Work instructions: Your task is to set down the line containing "[button] (27, 2430)" and every later line of the entries, word for word, including the last.

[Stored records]
-- -- --

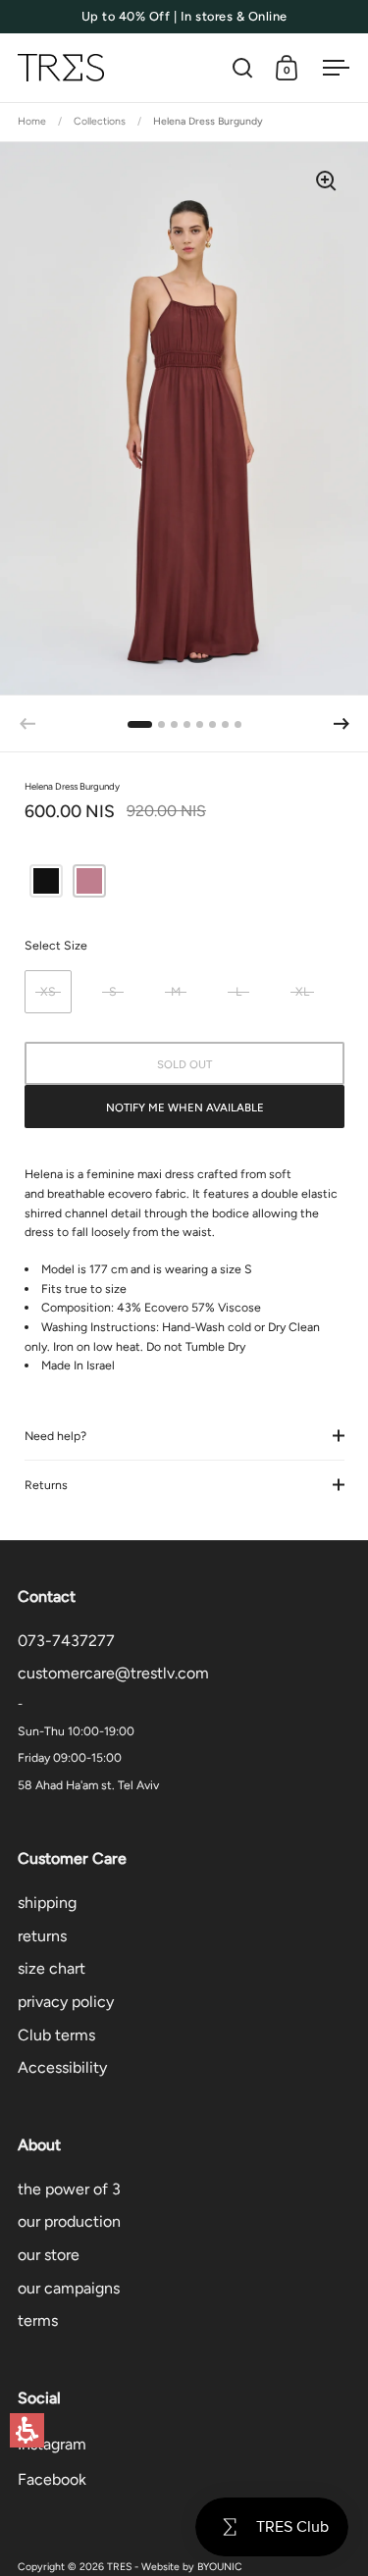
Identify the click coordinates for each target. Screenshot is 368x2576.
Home (32, 121)
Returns (46, 1484)
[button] (27, 2430)
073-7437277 (66, 1640)
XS (48, 991)
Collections (100, 121)
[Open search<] (243, 68)
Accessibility (62, 2067)
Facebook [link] (52, 2479)
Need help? (55, 1435)
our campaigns (69, 2288)
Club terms (56, 2035)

-- -- --

Completed exercise:
[button] (27, 2430)
073-7437277 (66, 1640)
XS (48, 991)
Collections (100, 121)
[Open search<] (243, 68)
Accessibility (62, 2067)
Facebook [link] (52, 2479)
Need help? (55, 1435)
our campaigns (69, 2288)
Club terms (56, 2035)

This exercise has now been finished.